It advises the committee to seek advice from those in the Scottish Government with responsibility for the language learning in Scotland: a 1+2 approach policy. The submission explains that the particular qualification types that are deemed to be part of the national qualifications suite include national courses and national units at each level from SCQF level 1 up to SCQF level 7. Furthermore, the different levels in the national qualifications help SQA to recognise the attainment of learners of all abilities and ensure that there are appropriate progression routes. SQA advises that it would not normally seek to develop a course in a new subject at just one level.

To ensure a fair appraisal of new requests, SQA advises that it has developed criteria that need to be met before considering developing national courses in a new language. Those are evidence of demand for a course; sufficient qualified and registered teachers; strategic support from a range of partners within Scottish education; and the availability of specific grant funding from the Scottish Government.

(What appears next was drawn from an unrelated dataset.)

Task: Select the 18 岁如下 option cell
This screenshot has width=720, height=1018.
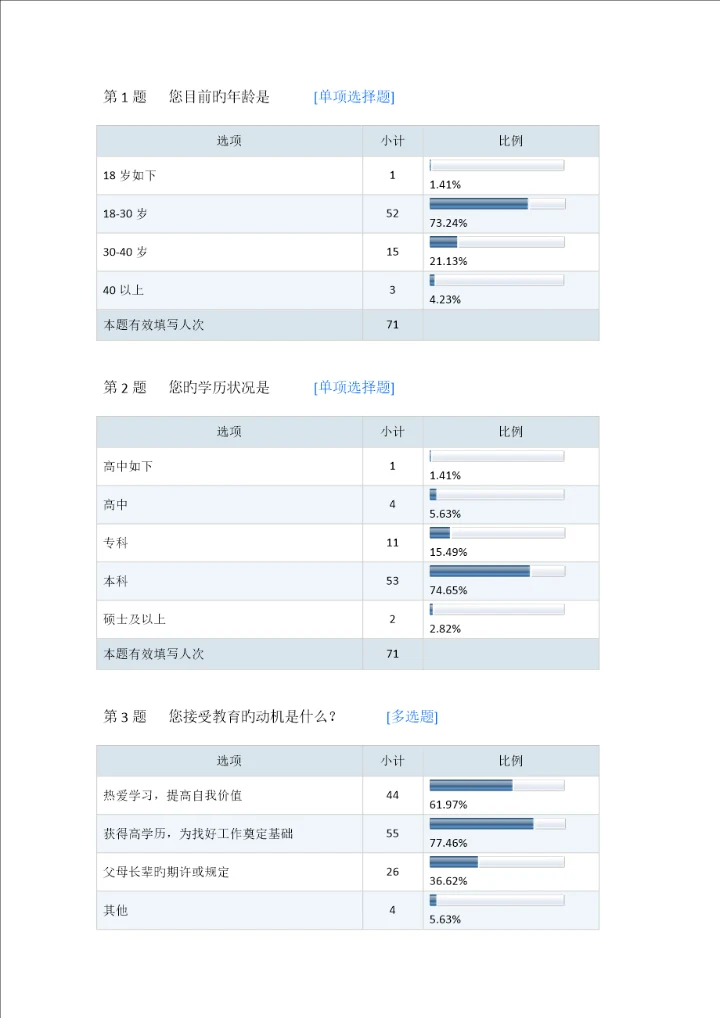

The SQA advises that previously BSL has failed to meet the first and second criteria, which were the focus of considerable debate after the British Sign Language (Scotland) Act 2015 was passed and while the BSL national plan for 2017 to 2023 was being developed. Those were the evidence for demand for a course and sufficient qualified and registered teachers. SQA advises that it has developed awards in BSL rather than national courses.

I think that we know quite a bit more than we did before. Do members have any comments or suggestions for action?

Paul Sweeney

The point about the capacity to deliver the course is interesting, and I think that the SQA’s response is fair. I am not aware of the number of people in Scotland who are qualified in BSL, but it might be worth trying to establish a route to a solution with Scottish Government colleagues.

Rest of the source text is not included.